> TASK SET:
[A] Answer these questions using the KIP-794 partitioner discussion:
(i) Which existing configuration does the post suggest using instead of partitioner.sticky.batch.size?
(ii) What does partitioner.class currently default to?
(iii) Which bug does Luke Chen's quoted message cite?
[B] Carry the KIP-794 partitioner discussion forward from its final line.

> SOURCE DOCUMENT:
----------

Re: [DISCUSS] KIP-794: Strictly Uniform Sticky Partitioner

Posted by Jun Rao <ju...@confluent.io.INVALID>.
Hi, Artem,

Thanks for the KIP. A few comments below.

1. I agree with Luke that having the partitioner returning -1 is kind of
weird. Could we just change the implementation of DefaultPartitioner to the
new behavior?

2. partitioner.sticky.batch.size: Similar question to Luke. I am not sure
why we want to introduce this new configuration. Could we just use the
existing batch.size?

4. I also agree with Luke that it's not clear why we need
partition.availability.timeout.ms. The KIP says the broker "would not be
chosen until the broker is able to accept the next ready batch from the
partition". If we are keeping track of this, could we just avoid assigning
records to partitions whose leader is not able to accept the next batch? If
we do that, perhaps we don't need partition.availability.timeout.ms.

10. Currently, partitioner.class defaults to DefaultPartitioner, which uses
StickyPartitioner when the key is specified. Since this KIP improves upon
StickyPartitioner, it would be useful to make the new behavior the default
and document that in the KIP.

Thanks,

Jun


On Wed, Feb 16, 2022 at 7:30 PM Luke Chen <sh...@gmail.com> wrote:

> Hi Artem,
>
> Also, one more thing I think you need to know.
> As this bug KAFKA-7572 <https://issues.apache.org/jira/browse/KAFKA-7572>
> mentioned, sometimes the custom partitioner would return negative partition
> id accidentally.

----------

> Interface element records:
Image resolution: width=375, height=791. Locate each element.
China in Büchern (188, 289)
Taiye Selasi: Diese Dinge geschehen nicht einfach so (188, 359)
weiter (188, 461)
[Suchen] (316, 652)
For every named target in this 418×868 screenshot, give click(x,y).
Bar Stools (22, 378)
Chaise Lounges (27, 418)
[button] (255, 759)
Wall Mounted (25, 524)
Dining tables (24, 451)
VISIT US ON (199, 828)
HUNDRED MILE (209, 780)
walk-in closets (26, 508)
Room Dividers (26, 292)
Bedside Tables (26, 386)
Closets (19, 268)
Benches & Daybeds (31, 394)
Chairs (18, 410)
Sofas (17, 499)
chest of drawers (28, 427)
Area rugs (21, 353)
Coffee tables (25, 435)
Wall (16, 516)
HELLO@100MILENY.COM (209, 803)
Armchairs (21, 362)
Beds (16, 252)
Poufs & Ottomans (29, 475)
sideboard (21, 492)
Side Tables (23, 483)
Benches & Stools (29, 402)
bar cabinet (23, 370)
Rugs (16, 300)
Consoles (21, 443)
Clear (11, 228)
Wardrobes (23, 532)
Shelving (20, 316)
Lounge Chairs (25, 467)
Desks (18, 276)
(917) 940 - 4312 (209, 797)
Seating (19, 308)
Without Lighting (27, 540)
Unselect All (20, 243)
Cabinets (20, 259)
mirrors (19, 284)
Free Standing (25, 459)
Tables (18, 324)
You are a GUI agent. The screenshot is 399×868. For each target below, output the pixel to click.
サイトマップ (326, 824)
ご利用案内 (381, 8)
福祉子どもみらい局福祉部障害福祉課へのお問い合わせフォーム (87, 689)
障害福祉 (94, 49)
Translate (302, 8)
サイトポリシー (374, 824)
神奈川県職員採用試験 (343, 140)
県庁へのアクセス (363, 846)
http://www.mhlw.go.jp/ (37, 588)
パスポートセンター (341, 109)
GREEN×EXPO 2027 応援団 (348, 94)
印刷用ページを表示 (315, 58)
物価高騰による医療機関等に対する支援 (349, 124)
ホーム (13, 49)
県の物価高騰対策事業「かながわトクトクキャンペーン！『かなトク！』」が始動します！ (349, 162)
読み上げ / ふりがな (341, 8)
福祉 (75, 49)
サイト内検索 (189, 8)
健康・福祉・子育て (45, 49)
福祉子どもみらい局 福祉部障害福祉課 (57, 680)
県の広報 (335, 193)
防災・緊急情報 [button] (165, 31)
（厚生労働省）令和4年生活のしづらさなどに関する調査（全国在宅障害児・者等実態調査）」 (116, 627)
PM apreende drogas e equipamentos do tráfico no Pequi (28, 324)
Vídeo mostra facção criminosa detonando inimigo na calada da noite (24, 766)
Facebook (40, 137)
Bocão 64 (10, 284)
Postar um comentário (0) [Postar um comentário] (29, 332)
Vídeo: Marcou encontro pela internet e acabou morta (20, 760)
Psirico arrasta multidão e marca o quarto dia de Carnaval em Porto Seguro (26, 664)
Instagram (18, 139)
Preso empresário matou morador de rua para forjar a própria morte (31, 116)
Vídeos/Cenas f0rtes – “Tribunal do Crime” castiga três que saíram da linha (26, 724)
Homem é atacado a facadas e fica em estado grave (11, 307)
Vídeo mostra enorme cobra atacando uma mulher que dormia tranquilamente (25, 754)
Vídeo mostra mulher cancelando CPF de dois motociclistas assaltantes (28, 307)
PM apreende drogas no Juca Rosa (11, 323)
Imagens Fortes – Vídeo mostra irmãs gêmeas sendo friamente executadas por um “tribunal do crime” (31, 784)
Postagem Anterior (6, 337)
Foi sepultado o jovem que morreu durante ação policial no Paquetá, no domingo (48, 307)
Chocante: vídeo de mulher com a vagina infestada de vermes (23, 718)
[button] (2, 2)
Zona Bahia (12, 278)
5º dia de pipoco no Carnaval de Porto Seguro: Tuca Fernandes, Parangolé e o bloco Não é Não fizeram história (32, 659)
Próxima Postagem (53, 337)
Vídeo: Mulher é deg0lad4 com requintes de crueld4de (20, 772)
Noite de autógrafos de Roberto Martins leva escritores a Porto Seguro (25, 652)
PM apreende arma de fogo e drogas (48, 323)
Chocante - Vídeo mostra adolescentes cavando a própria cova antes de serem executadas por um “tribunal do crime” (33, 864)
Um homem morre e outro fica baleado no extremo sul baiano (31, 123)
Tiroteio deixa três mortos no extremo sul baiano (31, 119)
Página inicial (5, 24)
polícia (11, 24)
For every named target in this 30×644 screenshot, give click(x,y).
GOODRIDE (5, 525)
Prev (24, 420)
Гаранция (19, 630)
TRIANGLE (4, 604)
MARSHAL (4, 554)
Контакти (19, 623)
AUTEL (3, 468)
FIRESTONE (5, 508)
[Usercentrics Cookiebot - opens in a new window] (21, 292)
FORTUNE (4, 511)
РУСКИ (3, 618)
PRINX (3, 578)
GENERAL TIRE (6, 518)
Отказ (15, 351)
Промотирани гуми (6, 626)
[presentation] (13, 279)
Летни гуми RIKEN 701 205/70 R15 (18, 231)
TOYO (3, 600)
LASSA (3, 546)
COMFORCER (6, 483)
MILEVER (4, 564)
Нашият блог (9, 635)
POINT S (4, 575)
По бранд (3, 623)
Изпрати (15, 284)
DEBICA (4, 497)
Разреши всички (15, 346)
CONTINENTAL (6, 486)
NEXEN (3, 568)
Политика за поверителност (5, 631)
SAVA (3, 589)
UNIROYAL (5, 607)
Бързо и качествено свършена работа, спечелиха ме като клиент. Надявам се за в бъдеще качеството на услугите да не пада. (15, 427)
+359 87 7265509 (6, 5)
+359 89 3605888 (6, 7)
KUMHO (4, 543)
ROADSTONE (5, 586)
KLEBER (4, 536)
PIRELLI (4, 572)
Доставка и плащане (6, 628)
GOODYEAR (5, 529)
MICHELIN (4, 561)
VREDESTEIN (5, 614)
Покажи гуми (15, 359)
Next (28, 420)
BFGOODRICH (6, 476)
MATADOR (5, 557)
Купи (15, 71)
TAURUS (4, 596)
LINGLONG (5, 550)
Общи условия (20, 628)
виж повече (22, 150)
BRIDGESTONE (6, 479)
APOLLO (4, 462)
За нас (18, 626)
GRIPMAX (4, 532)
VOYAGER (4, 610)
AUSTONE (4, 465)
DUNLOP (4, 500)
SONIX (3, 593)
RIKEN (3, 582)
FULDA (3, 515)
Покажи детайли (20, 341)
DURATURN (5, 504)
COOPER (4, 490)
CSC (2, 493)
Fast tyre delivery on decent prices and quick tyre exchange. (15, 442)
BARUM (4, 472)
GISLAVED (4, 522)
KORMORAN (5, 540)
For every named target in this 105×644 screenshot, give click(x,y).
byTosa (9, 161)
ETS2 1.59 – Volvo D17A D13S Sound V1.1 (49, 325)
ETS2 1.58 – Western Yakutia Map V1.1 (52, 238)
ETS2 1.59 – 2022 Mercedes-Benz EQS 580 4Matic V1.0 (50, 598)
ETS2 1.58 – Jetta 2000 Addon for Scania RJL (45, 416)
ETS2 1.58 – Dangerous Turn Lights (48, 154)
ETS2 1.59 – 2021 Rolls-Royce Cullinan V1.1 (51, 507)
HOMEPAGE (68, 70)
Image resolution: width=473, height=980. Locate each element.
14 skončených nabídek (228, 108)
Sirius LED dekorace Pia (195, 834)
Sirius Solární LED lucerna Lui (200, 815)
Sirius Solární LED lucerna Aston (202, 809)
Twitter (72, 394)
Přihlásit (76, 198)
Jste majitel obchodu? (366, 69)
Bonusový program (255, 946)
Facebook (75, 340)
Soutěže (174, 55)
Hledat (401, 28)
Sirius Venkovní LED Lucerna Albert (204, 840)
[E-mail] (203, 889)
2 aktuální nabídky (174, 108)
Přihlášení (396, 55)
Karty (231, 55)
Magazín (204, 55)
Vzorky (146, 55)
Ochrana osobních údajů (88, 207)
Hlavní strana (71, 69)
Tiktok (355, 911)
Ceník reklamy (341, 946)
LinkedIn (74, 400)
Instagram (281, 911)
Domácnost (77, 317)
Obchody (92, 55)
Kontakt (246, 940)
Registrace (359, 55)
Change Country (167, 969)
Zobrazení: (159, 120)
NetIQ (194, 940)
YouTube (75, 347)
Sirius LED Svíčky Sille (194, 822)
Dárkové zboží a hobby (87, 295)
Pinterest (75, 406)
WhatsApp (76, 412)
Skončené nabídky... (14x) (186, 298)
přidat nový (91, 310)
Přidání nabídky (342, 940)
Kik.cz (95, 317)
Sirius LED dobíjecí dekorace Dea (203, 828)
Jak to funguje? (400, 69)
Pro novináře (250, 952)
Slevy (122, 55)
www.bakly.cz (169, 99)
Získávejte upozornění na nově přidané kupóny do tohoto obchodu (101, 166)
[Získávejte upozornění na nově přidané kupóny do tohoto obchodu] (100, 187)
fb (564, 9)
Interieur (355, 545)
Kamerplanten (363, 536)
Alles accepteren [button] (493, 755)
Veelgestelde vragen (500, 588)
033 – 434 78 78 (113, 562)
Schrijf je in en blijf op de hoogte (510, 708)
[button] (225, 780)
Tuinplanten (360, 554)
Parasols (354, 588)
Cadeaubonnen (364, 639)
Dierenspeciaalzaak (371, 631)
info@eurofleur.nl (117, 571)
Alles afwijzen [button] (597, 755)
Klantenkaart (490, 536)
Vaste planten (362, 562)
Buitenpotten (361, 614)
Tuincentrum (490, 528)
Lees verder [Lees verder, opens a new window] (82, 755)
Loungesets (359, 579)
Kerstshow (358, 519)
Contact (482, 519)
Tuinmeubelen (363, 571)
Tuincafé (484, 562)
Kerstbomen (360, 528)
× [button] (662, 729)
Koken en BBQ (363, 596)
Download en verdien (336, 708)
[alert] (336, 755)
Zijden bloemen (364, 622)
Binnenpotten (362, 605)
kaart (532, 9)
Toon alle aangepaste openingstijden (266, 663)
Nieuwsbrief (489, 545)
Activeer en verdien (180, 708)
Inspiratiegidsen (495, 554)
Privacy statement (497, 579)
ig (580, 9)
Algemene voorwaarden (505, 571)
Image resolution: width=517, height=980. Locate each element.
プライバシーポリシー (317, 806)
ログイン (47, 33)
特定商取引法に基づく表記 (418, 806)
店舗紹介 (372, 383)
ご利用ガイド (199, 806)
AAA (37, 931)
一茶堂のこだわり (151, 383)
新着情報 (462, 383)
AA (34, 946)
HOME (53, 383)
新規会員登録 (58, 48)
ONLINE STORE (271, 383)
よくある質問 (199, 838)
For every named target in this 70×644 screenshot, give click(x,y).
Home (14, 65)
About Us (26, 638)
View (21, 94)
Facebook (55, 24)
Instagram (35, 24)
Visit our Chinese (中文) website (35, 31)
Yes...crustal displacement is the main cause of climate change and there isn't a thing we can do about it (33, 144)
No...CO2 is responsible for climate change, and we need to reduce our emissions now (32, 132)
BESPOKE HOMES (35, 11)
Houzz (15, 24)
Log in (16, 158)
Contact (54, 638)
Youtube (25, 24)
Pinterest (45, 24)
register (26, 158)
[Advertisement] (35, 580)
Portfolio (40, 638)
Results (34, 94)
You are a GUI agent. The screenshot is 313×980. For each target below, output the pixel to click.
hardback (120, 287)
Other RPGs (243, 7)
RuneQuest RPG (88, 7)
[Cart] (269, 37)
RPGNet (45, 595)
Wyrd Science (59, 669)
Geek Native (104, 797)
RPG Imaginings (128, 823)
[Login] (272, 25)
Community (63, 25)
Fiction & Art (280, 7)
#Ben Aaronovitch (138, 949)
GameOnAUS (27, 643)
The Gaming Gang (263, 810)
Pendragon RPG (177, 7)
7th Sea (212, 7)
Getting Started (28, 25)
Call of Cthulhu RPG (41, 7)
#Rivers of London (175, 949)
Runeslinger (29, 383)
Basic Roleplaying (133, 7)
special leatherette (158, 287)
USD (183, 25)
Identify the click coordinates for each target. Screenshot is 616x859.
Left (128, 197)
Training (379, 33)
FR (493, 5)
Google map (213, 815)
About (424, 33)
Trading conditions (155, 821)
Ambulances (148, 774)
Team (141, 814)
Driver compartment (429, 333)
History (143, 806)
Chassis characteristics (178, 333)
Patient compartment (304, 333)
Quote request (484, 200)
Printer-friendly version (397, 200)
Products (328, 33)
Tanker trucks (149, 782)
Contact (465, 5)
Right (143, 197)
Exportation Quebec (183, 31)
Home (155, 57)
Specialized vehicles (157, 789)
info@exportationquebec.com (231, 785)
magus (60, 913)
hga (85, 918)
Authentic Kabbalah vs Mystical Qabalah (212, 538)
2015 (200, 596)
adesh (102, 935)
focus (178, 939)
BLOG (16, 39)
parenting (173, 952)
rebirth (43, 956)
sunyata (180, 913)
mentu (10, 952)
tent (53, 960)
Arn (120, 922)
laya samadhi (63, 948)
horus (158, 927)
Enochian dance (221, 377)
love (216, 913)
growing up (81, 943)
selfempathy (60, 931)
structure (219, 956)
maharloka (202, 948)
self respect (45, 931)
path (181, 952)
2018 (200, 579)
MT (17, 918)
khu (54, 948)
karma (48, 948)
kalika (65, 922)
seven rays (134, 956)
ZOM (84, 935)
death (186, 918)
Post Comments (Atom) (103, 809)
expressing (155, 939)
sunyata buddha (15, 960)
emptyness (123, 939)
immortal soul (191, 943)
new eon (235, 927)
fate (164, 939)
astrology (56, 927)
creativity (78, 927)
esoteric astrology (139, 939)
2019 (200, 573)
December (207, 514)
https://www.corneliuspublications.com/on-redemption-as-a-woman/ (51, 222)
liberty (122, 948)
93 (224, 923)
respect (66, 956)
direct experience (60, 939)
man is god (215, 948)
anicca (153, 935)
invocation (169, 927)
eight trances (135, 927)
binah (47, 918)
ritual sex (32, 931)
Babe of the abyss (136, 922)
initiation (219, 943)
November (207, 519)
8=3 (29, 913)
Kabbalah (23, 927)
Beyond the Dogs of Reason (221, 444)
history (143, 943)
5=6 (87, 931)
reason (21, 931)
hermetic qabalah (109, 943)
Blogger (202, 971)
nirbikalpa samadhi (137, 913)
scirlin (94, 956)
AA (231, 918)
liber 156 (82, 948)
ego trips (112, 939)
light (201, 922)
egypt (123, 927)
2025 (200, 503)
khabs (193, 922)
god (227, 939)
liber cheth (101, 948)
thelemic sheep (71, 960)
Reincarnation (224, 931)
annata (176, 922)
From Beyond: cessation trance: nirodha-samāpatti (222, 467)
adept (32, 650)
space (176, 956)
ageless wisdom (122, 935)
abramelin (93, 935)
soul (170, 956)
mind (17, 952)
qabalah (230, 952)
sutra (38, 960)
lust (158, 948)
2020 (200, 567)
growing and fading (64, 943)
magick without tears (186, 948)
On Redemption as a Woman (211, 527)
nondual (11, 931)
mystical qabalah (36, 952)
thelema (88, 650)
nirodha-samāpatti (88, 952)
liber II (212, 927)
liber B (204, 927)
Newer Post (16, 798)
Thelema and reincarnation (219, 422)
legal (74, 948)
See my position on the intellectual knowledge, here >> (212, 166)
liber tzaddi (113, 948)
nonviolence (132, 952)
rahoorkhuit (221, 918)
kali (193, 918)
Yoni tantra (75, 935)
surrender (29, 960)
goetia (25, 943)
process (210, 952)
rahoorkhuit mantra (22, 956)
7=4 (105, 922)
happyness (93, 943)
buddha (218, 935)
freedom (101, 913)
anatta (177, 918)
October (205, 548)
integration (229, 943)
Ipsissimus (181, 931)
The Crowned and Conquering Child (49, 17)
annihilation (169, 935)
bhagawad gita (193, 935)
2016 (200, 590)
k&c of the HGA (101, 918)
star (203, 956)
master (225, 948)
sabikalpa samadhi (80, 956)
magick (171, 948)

----------

> RESPONSES BY TASK:
[A]
(i) batch.size
(ii) DefaultPartitioner
(iii) KAFKA-7572

[B]
> If it returned -1, how could you know if it is expected or not expected?
>
> Thanks.
> Luke
>
> On Wed, Feb 16, 2022 at 3:28 PM Luke Chen <sh...@gmail.com> wrote:
>
> > Hi Artem,
> >
> > Thanks for the update. I have some questions about it:
> >
> > 1. Could you explain why you need the `partitioner` return -1? In which
> > case we need it? And how it is used in your KIP?
> > 2. What does the "partitioner.sticky.batch.size" mean? In the
> > "Configuration" part, you didn't explain it. And default to 0, I guess
> it's
> > the same as current behavior for backward compatibility, right? You
> should
> > mention it.
> > 3. I'm thinking we can have a threshold to the
> > "partitioner.sticky.batch.size". Let's say, we already accumulate 15.5KB
> in
> > partition1, and sent. So when next batch created, in your current design,
> > we still stick to partition1, until 16KB reached, and then we create a
> new
> > batch to change to next partition, ex: partition2. But I think if we set
> a
> > threshold to 95% (for example), we can know previous 15.5KB already
> exceeds
> > the threshold so that we can directly create new batch for next records.
> > This way should be able to make it more efficient. WDYT?
> > 4. I think the improved queuing logic should be good enough. I can't get
> > the benefit of having `partition.availability.timeout.ms` config. In
> > short, you want to make the partitioner take the broker load into
> > consideration. We can just improve that in the queuing logic (and you
> > already did it). Why should we add the config? Could you use some
> examples
> > to explain why we need it.
> >
> > Thank you.
> > Luke
> >
> > On Wed, Feb 16, 2022 at 8:57 AM Artem Livshits
> > <al...@confluent.io.invalid> wrote:
> >
> >> Hello,
> >>
> >> Please add your comments about the KIP.  If there are no considerations,
> >> I'll put it up for vote in the next few days.
> >>
> >> -Artem
> >>
> >> On Mon, Feb 7, 2022 at 6:01 PM Artem Livshits <al...@confluent.io>
> >> wrote:
> >>
> >> > Hello,
> >> >
> >> > After trying a few prototypes, I've made some changes to the public
> >> > interface.  Please see the updated document
> >> >
> >>
> https://cwiki.apache.org/confluence/display/KAFKA/KIP-794%3A+Strictly+Uniform+Sticky+Partitioner
> >> > .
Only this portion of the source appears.